Grads will descend on alma mater

September 23, 2003 12:00 am

By CLAIRE ST. JOHN

Thousands of phone calls and letters have crossed the country, tracking down Sonora High School graduates to invite them to their alma mater's 100th birthday party.

This weekend, those alumni will descend on Sonora and take part in reunions, football games, a barbecue, displays and christenings in honor of the downtown school's longevity.

A century ago, Tuolumne County High School held classes in the cramped courthouse before moving to its current location in 1906. Construction costs for the new school totaled $37,763.

In 1916, the school was given its current name, Sonora Union High School.

In honor of Sonora High's rich and varied past — which includes academic, music and dramatic accomplishments as well as "clique fights" between punks and rednecks — a large committee of alumni, students, parents and administrators are throwing the school a huge party.

"I really think Sonora High School has a singular role because it is the center of community activities for young people," said Dwain McDonald, long-time educator and co-leader of the Centennial Committee.

The celebration begins Friday night with a football game against Galt High School. The school's Golden Regiment band will play during and after the varsity game, legislative representatives will speak at halftime and green-and-yellow centennial shirts and hats will be on sale.

Numerous reunion parties will be held over the weekend, starting after Friday night's games.

Although more than 1,000 tickets have already been sold, more are still available for Saturday's barbecue, at which graduates can stroll the campus and reminisce near their old lockers or their favorite hangouts.
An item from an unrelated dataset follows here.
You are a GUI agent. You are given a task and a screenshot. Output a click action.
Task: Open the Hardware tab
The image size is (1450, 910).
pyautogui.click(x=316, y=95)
They can also peek into the classrooms where they studied math, English and chemistry or first laid eyes on their high school sweethearts.

If memories require a little jogging, nostalgic displays will dot the campus, listing all the school's principals, military personnel and stories about the school's early years.

Some people might not recognize their own alma mater after all the building, planting and growing in recent years.